Unfortunately, visualising the CORD-19 data on its own does not put the data into context. For that, we need to compare with a much larger dataset. Most of the world’s medical science journals (at least, the good ones) are indexed by a service called PubMed. So, I downloaded their content and overlayed the CORD-19 dataset on top of that.
This is much better:
Now you can see the green regions — which represent medical science and the red regions — which represent CORD-19.
It’s clear that there are several key clusters of papers here.
- Zooming in on the big red region, we find several subclusters around virology and epidemiology.
- Up in the top right is a cluster which appears to be specifically to do with health policy around pandemics.
- There are also large areas with hardly any red dots e.g. oncology, sports science and materials science.

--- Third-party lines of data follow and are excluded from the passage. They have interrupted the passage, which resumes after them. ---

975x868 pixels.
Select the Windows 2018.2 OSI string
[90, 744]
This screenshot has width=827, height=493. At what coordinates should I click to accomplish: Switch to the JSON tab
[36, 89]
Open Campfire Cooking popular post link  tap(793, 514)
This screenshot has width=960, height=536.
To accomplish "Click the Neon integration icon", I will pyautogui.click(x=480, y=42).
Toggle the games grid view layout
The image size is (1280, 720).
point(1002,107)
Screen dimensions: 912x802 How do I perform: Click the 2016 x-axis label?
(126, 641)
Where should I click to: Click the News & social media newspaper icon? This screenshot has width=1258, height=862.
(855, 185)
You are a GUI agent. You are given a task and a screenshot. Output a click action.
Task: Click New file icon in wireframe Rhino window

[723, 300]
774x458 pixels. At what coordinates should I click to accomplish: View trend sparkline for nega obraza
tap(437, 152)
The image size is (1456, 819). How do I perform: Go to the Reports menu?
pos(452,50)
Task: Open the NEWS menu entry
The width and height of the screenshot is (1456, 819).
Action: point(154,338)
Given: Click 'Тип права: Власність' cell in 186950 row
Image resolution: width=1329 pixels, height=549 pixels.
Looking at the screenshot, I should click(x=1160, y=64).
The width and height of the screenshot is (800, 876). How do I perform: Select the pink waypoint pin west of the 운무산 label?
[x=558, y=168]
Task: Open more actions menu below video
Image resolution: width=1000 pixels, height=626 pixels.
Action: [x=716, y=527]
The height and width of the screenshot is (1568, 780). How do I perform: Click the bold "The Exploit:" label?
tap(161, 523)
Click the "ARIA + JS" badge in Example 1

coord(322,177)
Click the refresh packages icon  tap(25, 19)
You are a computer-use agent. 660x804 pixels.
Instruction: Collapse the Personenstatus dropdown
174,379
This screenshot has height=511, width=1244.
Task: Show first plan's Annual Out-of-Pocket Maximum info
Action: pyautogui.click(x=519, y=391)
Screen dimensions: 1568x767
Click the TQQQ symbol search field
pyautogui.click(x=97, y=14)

Hopefully visualisations like this can help publishers to work out which content they have which is relevant to the pandemic. It may also help researchers to find relevant work and put it into context.
That said, I still recommend using discovery tools such as Semantic Scholar or Microsoft Academic to find COVID-19 related research. Visual representations of data like this only get us so far.
How it’s done
My code will be uploaded here — at the time of writing I haven’t got round to it yet. You can also find similar visualisations and code in some recent Kaggle entries.
I’ll also outline the basic process for non-python folks:
- To begin, what you need is an ordered iterable of text data. In my case, this was a large pandas dataframe with a column containing every title+abstract from (a) PubMed published in 2019–2020 and (b) Semantic Scholar CORD-19 data dump. We want to compare (a) with (b).
- Then you need to turn the text into numbers (this is called ‘vectorisation’). A good choice for this is SciSpaCy, a package released by AllenAI (the same people who make Semantic Scholar). You can also use any one of a number of algorithms made available by Gensim, or HuggingFace.
- Once you have turned all of your documents into vectors, you need to compress those vectors into simple x and y coordinates so that they can be plotted on to a map. There is a very easy to use package called umap-learn which does this in one line.
- Finally, you can append those x and y coordinates to the original dataframe and plot the data using any one of a number of packages. I used the Bokeh package for plotting given that it has a lot of options for interactive features.
The result is essentially a map of medical science with the subfields related to covid-19 highlighted. We can explore this map to find related literature and also see covid-19 related research in context.
You can develop this process by adding clustering techniques to automatically detect subfields in the literature.